Primeridian Entertainment has tapped Bruce McKenna to adapt its untitled movie about Russian dissident writer Alexander Solzhenitsyn.
The biopic is adapted from D.M. Thomas’s biography “Alexander Solzhenitsyn: A Century in His Life.”
Solzhenitsyn spent eight years in Joseph Stalin’s Soviet prison system, beginning in 1945, and wrote about his imprisonment in the 1973 book “The Gulag Archipelago.” He also wrote “One Day in the Life of Ivan Denisovich,” “Cancer Ward” and “August 1914.” He was awarded the Nobel Prize for literature in 1970 “for the ethical force with which he has pursued the indispensable traditions of Russian literature.”
He was expelled from the Soviet Union in 1974 due to his criticism of the totalitarian system, but returned to Russia in 1994 after the dissolution of the Soviet Union. He died in Moscow in 2008.

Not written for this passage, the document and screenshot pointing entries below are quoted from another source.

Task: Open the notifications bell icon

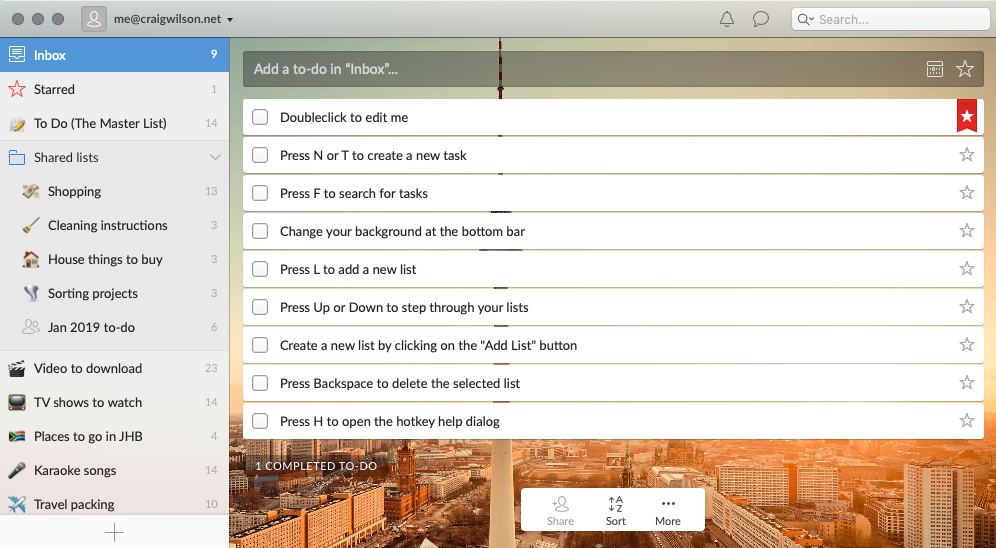Action: coord(727,19)
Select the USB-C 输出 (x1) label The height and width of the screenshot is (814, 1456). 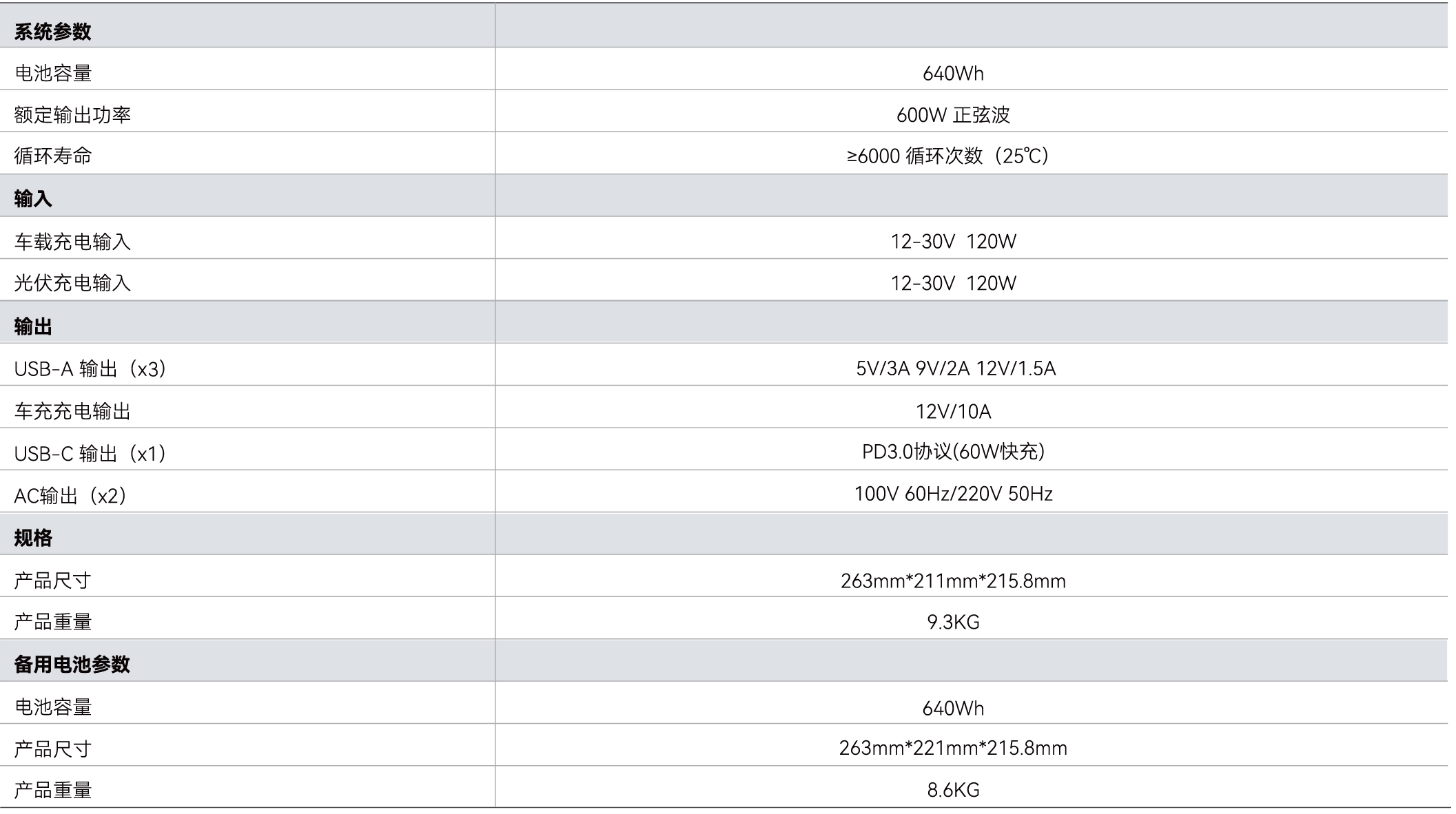coord(90,454)
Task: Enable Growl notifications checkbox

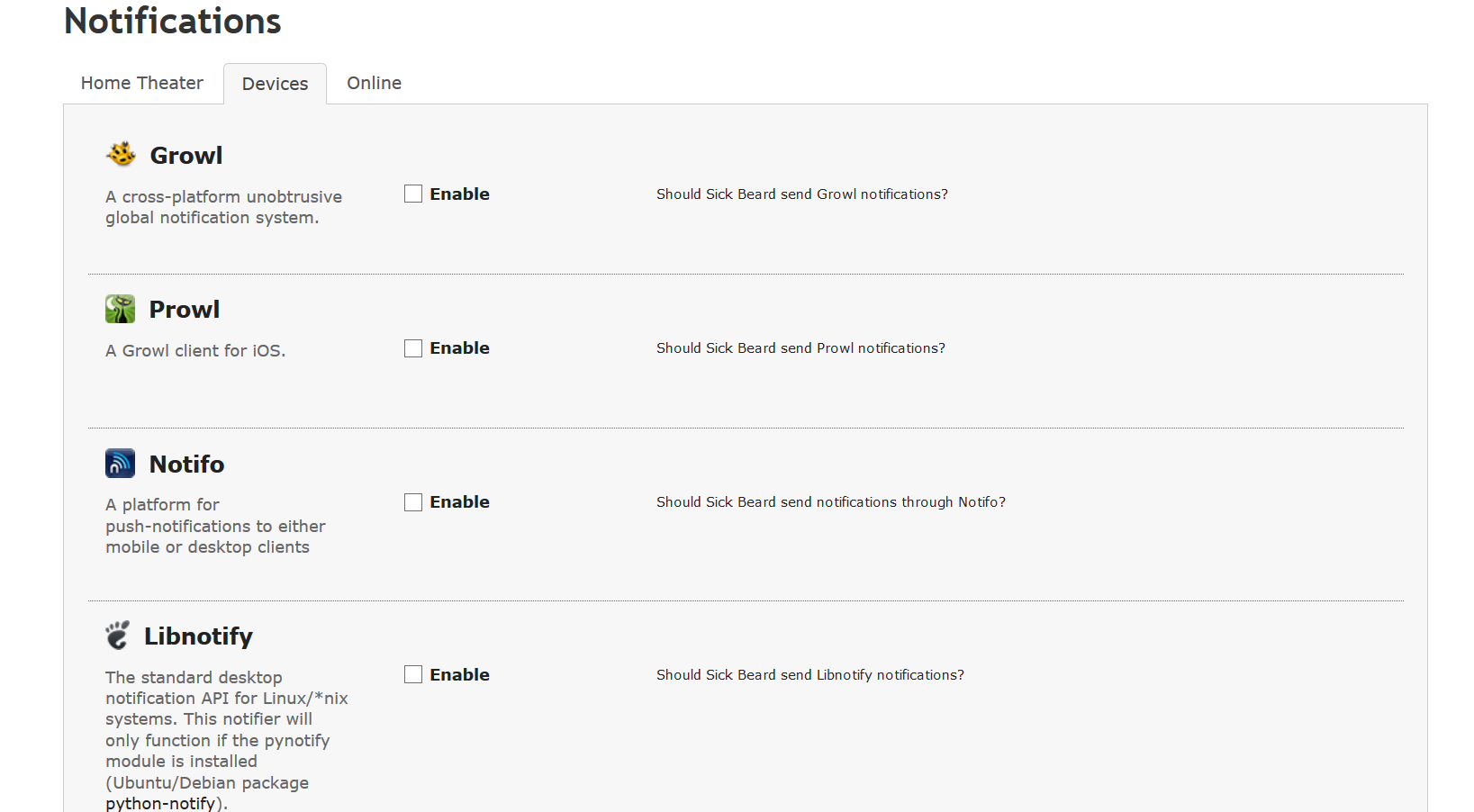Action: 413,194
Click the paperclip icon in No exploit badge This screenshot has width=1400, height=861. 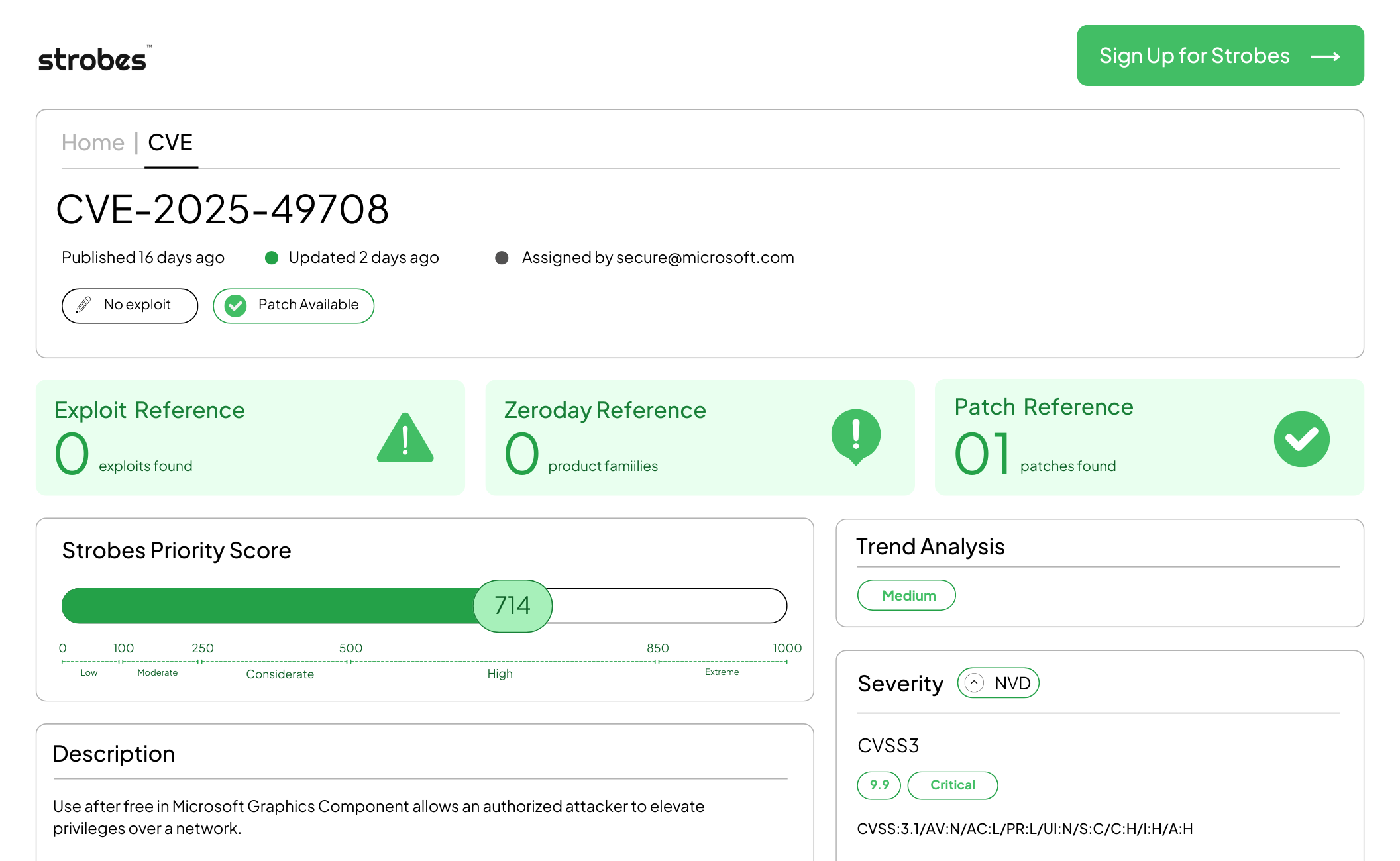click(x=82, y=305)
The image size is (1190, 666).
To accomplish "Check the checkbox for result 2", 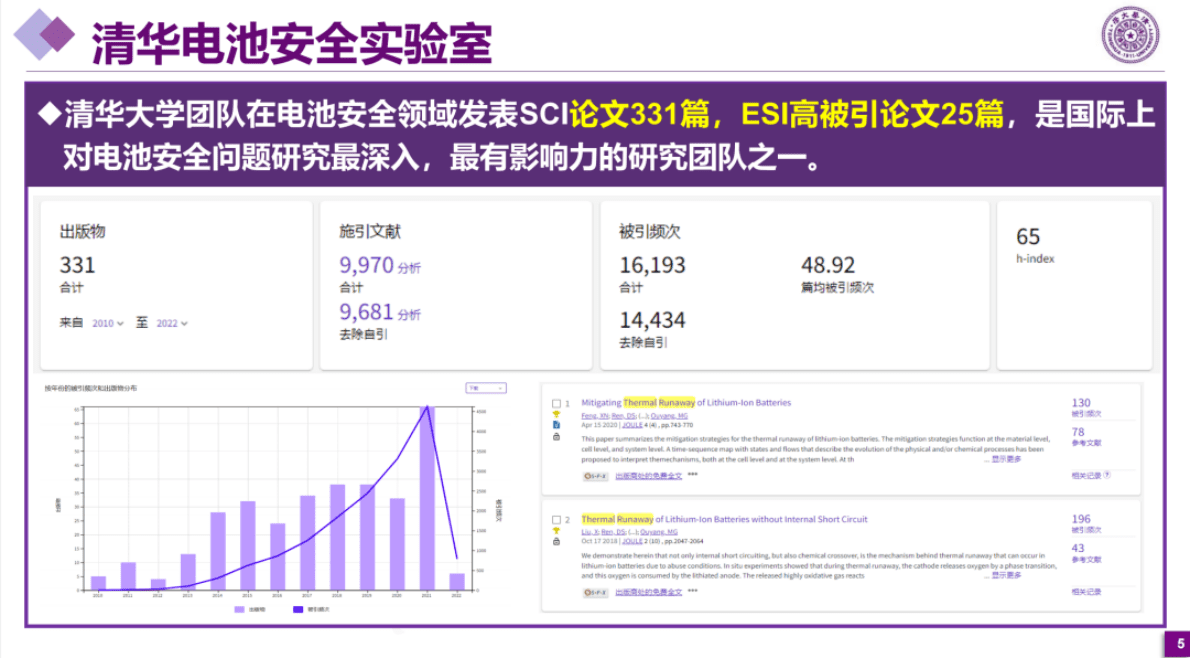I will 556,520.
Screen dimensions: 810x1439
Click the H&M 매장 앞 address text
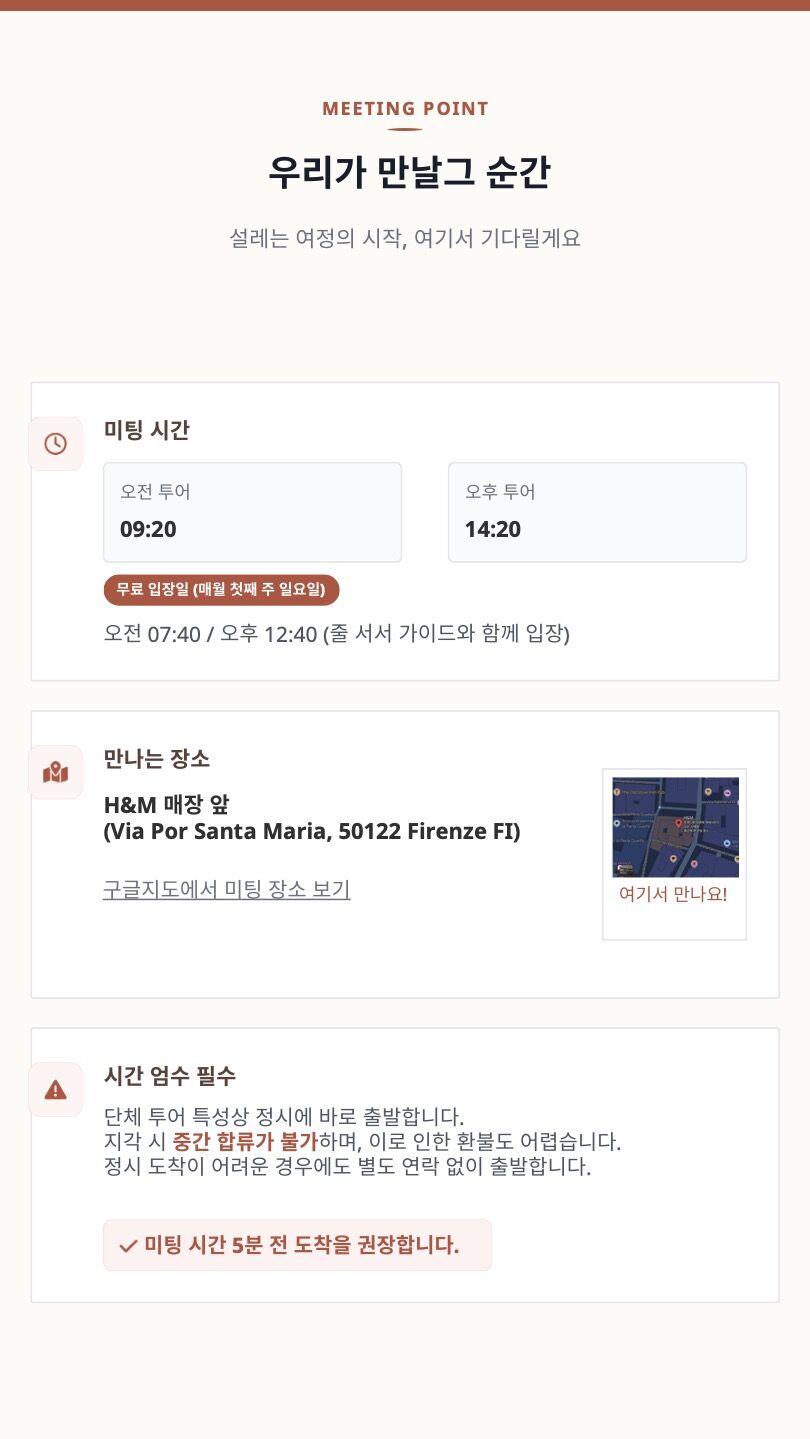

McKenna was the creator and co-executive producer of HBO’s “The Pacific,” and wrote three episodes of HBO’s “Band Of Brothers,” winning a Writers Guild Award. He also worked as a journalist in Russia.
Primeridian principals Arcadiy Golubovich and Tim O’Hair are producing the biopic. Primeridian’s other projects include the completed “A Hologram for the King,” starring Tom Hanks and based on the Dave Eggers novel.
McKenna is repped by CAA and Flashpoint Entertainment.
The news was first reported by The Tracking Board.